### Task to complete
Copy out the whole forum thread on words for "back" below, word for word.

There are also different verb prefixes: when returning we use verbs with _*terug*- _(weer- maybe), when doing something again, we use verbs beginning with _*her*_- (Eng./ Fr. _re-/ré_).


----------



## Gavril

> As for Armenian: I am not sure if there is a link. Could you tell me, Gavril? (I don't quite understand the references to West/ East, I mean)



There doesn't seem to be a link in Armenian, at least when it comes to the "backs" of humans (I'm not sure what the Armenian terms are for "horseback" or the back of other animals).

Western and Eastern are the two standard forms of modern Armenian, which differ greatly from each other in vocabulary, pronunciation etc.


----------



## rusita preciosa

In Russian it does not refer to the back but rather to a lower body part...

*назад* /nazad/ - back, backward
*зад */zad/ - butt, backside


----------



## ThomasK

I see, I would not call that that the back, but it is interesting. BTW: could that also be something like the rear in English?

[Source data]
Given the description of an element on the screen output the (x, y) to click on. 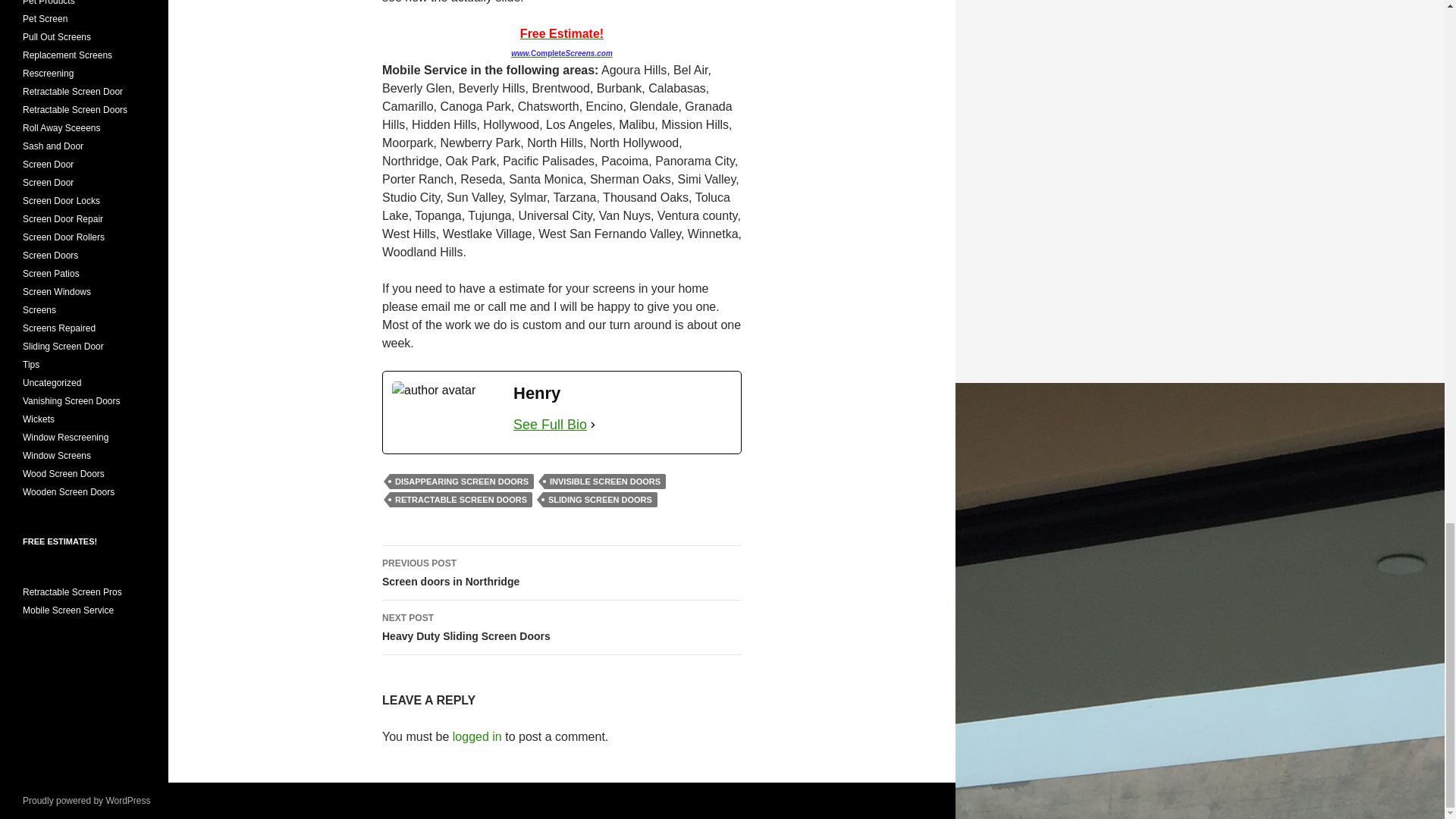
RETRACTABLE SCREEN DOORS (461, 499)
DISAPPEARING SCREEN DOORS (462, 481)
Retractable Screen Doors (561, 573)
SLIDING SCREEN DOORS (72, 592)
See Full Bio (600, 499)
logged in (561, 627)
INVISIBLE SCREEN DOORS (549, 424)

### Solved exercise
There are also different verb prefixes: when returning we use verbs with _*terug*- _(weer- maybe), when doing something again, we use verbs beginning with _*her*_- (Eng./ Fr. _re-/ré_).


----------



## Gavril

> As for Armenian: I am not sure if there is a link. Could you tell me, Gavril? (I don't quite understand the references to West/ East, I mean)



There doesn't seem to be a link in Armenian, at least when it comes to the "backs" of humans (I'm not sure what the Armenian terms are for "horseback" or the back of other animals).

Western and Eastern are the two standard forms of modern Armenian, which differ greatly from each other in vocabulary, pronunciation etc.


----------



## rusita preciosa

In Russian it does not refer to the back but rather to a lower body part...

*назад* /nazad/ - back, backward
*зад */zad/ - butt, backside


----------



## ThomasK

I see, I would not call that that the back, but it is interesting. BTW: could that also be something like the rear in English?